Preliminary Assessment of Cranial Cervical Dislocation in Stranded Cetaceans Using Multislice Computed Tomography
Cranial cervical dislocation (CCD) has been reported in humans,4 domestic,1,10 and wild animals,3 but rarely in marine mammals. The only known formal literature describing CCD in cetaceans was associated with violent struggling of entangled individual.6 Other possible causes of CCD in cetaceans include hyperextension injury secondary to vessel collision,9 epimeletic behavior,2,7 or postmortem change. In human medicine, plain lateral cervical radiograph is recognized as a conventional radiographic assessment of CCD. As cross-sectional imaging technologies have become more readily available, the standard of cervical spine assessment shifts from plain radiographs to multidetector computed tomography (MDCT). Kot and his team5 suspected high incidence of CCD in stranded cetaceans using postmortem MDCT. This preliminary study aimed to investigate the applicability of MDCT on the assessment of CCD,and to propose a standardized method to diagnose CCD in stranded cetaceans.
A total of 18 carcasses of 3 stranded cetacean species (Neophocaena phocaenoides, Sousa chinensis, and Tursiops aduncus; 6 male, 9 female, 3 unknown sex; juvenile-adult; 105–259 cm in length; condition code ranged from 2–4) were included in the study. All carcasses underwent whole-body MDCT scan using Toshiba 16-row multislice CT scanner AlexionTM (Toshiba Medical Systems, Tochigi, Japan), with slice thickness of 1 mm. Volumetric data were reconstructed and reformed for multiplanar reconstruction using an open medical image viewer OS X (Horos Project). CCD was evaluated using the ratio of basion-dorsal atlas arch (BD) to the opisthion-ventral atlas arch (OV) adopted from Powers and his team.9 Neonate, calf, and carcasses with collapsed skull were excluded from the study. All measurements were performed on the midsagittal plane of the cervical region. All atlantooccipital membranes were observed for their intactness.
The preliminary results indicated that CCD was identified in 9 out of 18 carcasses using MDCT. The ratio of BD/OV was considered as one of the discriminators for CCD in humans,9 which should also be considered applicable to cetaceans in terms of the atlantooccipital joint anatomy. All carcasses with the ratio of BD/OV less than 1.2 exhibited signs of CCD. Rupture of atlantooccipital membrane in conjunction with CCD was observed only in 3 carcasses, indicating ligamentous instability might not be the single causation of CCD in cetaceans. Superimposed cervical bony structures secondary to initial improper carcass positioning could be individually identified using MDCT multiplanar reconstruction technique, which allowed correct identification of bony landmarks for BD and OV at true midsagittal plane of cervical region. To conclude, MDCT may be an efficient means to assess CCD, with the ratio of BD/OV as a standardized method to diagnose CCD in stranded cetaceans.

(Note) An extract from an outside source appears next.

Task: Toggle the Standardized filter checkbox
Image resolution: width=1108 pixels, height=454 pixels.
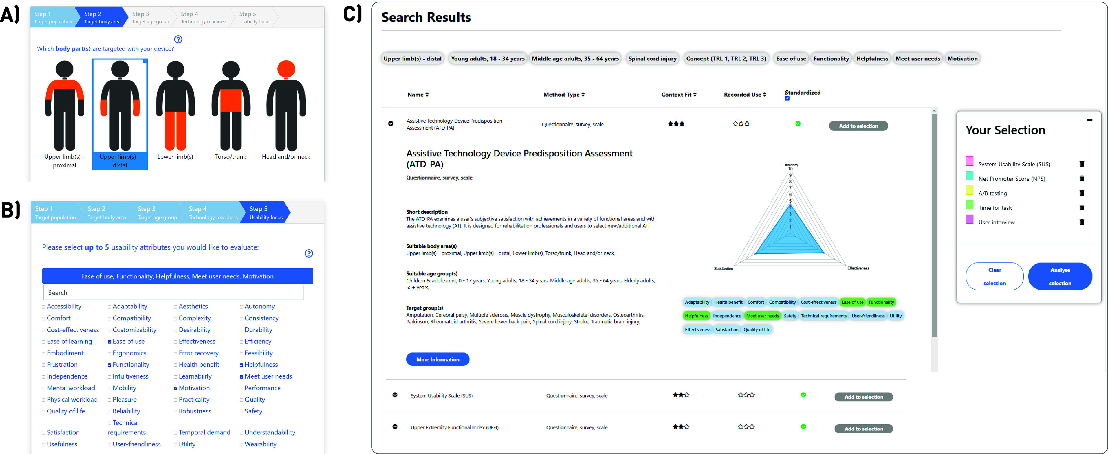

Investigation is ongoing to establish a specific cutoff value to diagnose CCD from a larger sample size.
This project was financially supported by the Hong Kong Research Grants Council [Grant number: UGC/FDS17/M07/14]. The authors would like to thank the Agriculture, Fisheries and Conservation Department of the Hong Kong SAR Government for the continuous support in this project. Sincere appreciation is also extended to veterinarians, staff, and volunteers from Ocean Park Hong Kong, Ocean Park Conservation Foundation Hong Kong, and Tung Wah College for paying great effort on the stranding response and necropsy in this project. Special gratitude is owed to technicians from Hong Kong Veterinary Imaging Center for operating the CT and MRI for this research.